TASK TO CARRY OUT » Which of the lines below hold the word "screenshot"? Pull each of them out.

RECORD SET »
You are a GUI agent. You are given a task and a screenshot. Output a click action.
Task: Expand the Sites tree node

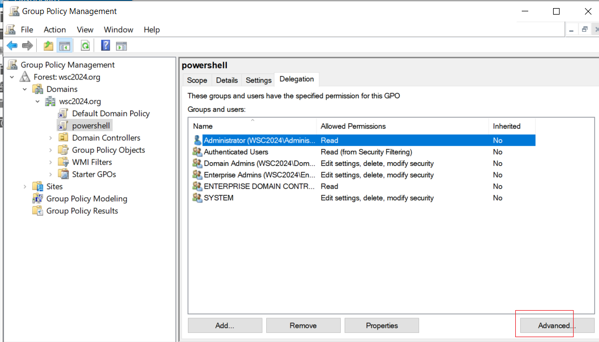tap(25, 186)
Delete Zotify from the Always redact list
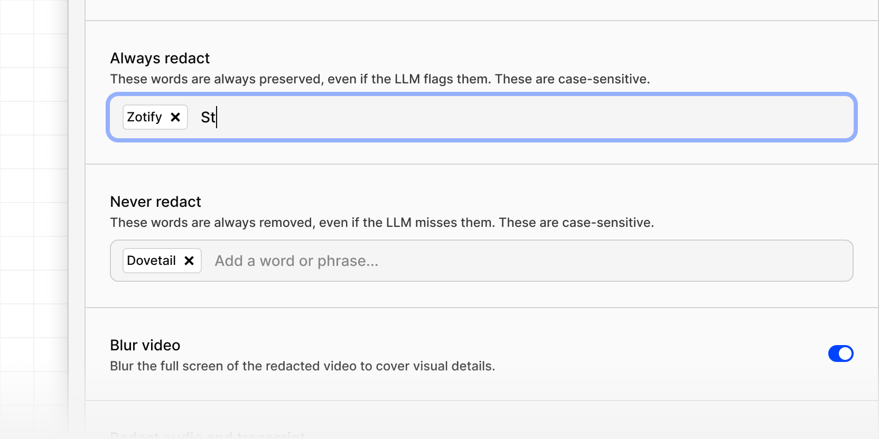 [175, 117]
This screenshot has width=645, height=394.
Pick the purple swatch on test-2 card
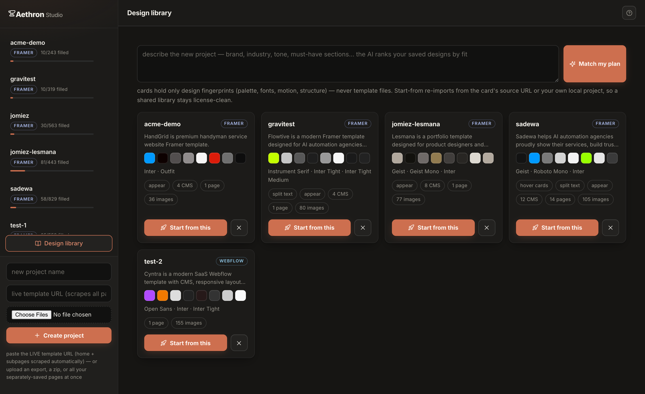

RESULT OF THE EXERCISE »
You are a GUI agent. You are given a task and a screenshot. Output a click action.
This screenshot has width=645, height=394.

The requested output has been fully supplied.